What the exercise asks:
From the bylaws excerpt below, quote the passage between "Notices of meetings" and "as provided herein.", inclusive.

Meetings of the Board may be held at any time upon the call of the President or upon
written request to the President by five (5) members of the Board, provided, however, that in
each case, at least one (1) day advance written notice is given to each Board member.
Notices of meetings may be waived by Board members. The President shall preside at all
meetings of the Board, or in the President's absence, the President-Elect shall preside.
There shall be at least one meeting of the Board each year.
Vacancies that may occur on the Board by reason of death, resignation, or otherwise may
be filled by the President, with the approval of the Board, for the duration of the unexpired
term. Any Governor failing to attend two or more successive Board meetings may be
replaced as provided herein.
A majority of the members of the Board shall constitute a quorum at any meeting.
- Manner of Acting
Unless otherwise provided herein, the act of a majority of the Governors present at a
meeting at which a quorum is present shall be the act of the Board of Governors, unless the
act of a greater number is required by law or by law or these Bylaws. Governors may
attend a meeting by telephonic, electronic or videoconferencing facilities, or other means of
communication by which all persons participating in the meeting can simultaneously hear
- Action Without Meeting
Any action required by law to be taken at a meeting of Governors, or any action that may be
taken at a meeting of Governors, may be taken without a meeting if each Governor signs a
consent in the form of a record describing the action to be taken and delivers it to the
Association. Unanimous consent has the effect of action taken at a meeting of the Board
and may be described as such in any document. Consents may be transmitted electronically.

Stored records:
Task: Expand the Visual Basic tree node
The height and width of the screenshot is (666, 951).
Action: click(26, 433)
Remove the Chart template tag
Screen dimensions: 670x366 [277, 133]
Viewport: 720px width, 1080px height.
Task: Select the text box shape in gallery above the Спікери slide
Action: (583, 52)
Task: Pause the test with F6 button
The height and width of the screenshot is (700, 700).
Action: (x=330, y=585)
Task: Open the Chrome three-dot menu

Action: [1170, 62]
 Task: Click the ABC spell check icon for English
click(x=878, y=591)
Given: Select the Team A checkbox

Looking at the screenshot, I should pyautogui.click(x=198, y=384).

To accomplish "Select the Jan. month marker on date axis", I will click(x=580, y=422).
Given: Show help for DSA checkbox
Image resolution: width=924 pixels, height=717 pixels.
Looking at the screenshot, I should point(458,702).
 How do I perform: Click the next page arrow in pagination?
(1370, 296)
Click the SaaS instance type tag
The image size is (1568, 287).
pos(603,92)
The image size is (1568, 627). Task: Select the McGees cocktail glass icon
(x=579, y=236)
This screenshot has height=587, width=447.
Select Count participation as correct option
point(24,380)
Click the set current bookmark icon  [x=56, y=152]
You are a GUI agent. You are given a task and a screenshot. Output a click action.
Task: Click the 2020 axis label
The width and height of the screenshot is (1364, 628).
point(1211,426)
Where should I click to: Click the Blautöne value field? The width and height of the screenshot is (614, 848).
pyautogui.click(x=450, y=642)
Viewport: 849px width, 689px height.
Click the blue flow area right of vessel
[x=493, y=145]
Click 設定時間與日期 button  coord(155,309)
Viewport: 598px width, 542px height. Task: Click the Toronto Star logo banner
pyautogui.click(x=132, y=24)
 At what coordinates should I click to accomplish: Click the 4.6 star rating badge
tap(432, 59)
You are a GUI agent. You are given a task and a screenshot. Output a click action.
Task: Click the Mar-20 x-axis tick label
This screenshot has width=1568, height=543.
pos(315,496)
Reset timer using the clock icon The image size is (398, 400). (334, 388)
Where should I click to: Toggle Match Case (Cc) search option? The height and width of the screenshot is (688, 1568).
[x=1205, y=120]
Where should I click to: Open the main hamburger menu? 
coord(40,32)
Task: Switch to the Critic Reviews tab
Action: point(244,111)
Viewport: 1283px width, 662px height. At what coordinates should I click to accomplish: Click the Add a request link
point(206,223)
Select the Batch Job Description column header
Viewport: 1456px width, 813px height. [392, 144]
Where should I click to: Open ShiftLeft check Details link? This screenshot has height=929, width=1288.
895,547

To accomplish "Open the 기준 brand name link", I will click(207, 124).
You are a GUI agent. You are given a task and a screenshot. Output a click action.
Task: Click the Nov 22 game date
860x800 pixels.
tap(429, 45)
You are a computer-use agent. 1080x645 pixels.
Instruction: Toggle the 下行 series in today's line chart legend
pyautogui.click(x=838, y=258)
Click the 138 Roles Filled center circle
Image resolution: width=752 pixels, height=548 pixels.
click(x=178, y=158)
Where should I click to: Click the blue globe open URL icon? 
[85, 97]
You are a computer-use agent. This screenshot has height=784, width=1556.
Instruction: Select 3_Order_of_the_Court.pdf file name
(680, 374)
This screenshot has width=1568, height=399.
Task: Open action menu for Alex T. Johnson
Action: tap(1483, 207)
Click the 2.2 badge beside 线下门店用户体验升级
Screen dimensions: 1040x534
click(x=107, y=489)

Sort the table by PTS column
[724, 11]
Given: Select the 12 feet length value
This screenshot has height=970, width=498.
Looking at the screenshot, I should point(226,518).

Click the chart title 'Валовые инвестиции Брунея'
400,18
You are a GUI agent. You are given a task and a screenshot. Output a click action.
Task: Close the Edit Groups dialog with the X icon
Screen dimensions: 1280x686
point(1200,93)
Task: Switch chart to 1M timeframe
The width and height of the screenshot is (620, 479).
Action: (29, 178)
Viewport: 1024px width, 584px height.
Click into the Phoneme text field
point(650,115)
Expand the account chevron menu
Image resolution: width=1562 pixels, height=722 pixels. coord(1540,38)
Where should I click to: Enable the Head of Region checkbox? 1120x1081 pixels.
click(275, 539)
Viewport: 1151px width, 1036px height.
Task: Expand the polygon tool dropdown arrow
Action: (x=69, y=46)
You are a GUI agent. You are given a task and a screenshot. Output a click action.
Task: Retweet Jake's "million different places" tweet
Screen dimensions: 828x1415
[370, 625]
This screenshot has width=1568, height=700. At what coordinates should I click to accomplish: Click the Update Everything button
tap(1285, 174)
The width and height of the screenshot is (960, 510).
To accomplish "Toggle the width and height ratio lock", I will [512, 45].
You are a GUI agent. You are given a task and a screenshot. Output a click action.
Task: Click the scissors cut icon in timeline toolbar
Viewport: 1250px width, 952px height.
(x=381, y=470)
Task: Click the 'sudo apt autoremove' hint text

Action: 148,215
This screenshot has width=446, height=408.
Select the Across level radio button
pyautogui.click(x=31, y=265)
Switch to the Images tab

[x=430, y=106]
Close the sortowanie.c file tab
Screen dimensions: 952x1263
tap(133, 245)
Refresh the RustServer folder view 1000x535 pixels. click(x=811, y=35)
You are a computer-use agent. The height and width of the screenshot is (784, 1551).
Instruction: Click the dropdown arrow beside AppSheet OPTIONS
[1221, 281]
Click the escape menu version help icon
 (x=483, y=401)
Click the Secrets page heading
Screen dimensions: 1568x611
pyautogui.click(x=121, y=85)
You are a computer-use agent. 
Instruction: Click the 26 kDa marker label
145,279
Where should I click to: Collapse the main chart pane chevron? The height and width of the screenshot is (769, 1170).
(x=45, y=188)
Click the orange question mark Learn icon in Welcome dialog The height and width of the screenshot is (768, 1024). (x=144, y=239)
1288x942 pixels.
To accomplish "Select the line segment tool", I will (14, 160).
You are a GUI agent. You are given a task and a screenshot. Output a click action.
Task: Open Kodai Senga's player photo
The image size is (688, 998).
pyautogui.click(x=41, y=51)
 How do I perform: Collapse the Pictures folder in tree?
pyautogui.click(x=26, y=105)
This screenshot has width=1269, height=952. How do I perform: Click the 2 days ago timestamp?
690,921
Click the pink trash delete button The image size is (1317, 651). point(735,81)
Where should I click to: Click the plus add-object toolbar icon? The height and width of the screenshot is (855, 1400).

Solution:
Notices of meetings may be waived by Board members. The President shall preside at all
meetings of the Board, or in the President's absence, the President-Elect shall preside.
There shall be at least one meeting of the Board each year.
Vacancies that may occur on the Board by reason of death, resignation, or otherwise may
be filled by the President, with the approval of the Board, for the duration of the unexpired
term. Any Governor failing to attend two or more successive Board meetings may be
replaced as provided herein.